Frases de Napoleão Bonaparte - Quem sabe adular também é ca...

Quem sabe adular também é capaz de caluniar.
Napoleão Bonaparte
Significado e Contexto
Esta citação de Napoleão Bonaparte explora a relação entre duas formas de manipulação verbal: a adulação (elogio excessivo e interesseiro) e a calúnia (difamação intencional). O imperador francês sugere que ambas partilham uma raiz comum - a capacidade de distorcer a verdade para servir interesses pessoais. Quem domina a arte da adulação compreende como moldar a percepção alheia através da palavra, habilidade que pode ser facilmente virada para fins destrutivos quando conveniente. A frase revela uma perspetiva cínica mas realista sobre o comportamento humano em contextos de poder.
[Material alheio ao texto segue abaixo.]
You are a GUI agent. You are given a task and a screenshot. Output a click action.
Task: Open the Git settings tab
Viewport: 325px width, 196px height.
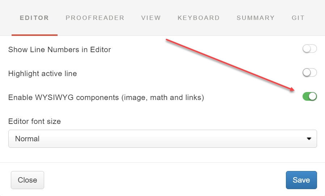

Napoleão, como líder militar e político, observou como tanto os bajuladores como os caluniadores utilizam a linguagem como ferramenta de influência. A citação alerta para a desconfiança perante aqueles que praticam a adulação, pois a mesma flexibilidade moral que lhes permite elogiar sem sinceridade pode levá-los a difamar sem escrúpulos.
Origem Histórica
Napoleão Bonaparte (1769-1821) foi um líder militar e político francês que se tornou imperador da França. A citação reflete suas experiências na corte e na política, onde testemunhou frequentemente comportamentos oportunistas. Vivendo numa época de intrigas palacianas e revoluções políticas, Napoleão desenvolveu uma visão aguçada sobre a natureza humana e as dinâmicas de poder. Embora a origem exata da frase não esteja documentada num trabalho específico, ela alinha-se com seu estilo direto e observações sobre a conduta humana registadas nas suas memórias e correspondências.
Relevância Atual
Esta frase mantém relevância hoje porque descreve fenómenos observáveis em política, negócios e redes sociais. Na era da comunicação digital, onde a imagem pública é cuidadosamente cultivada, a linha entre elogio estratégico e difamação estratégica torna-se ténue. A citação alerta para a desconfiança perante figuras públicas ou colegas que praticam adulação excessiva, sugerindo que a mesma falta de integridade pode manifestar-se de formas negativas. Em contextos corporativos ou políticos modernos, serve como lembrete para avaliar a consistência ética dos interlocutores.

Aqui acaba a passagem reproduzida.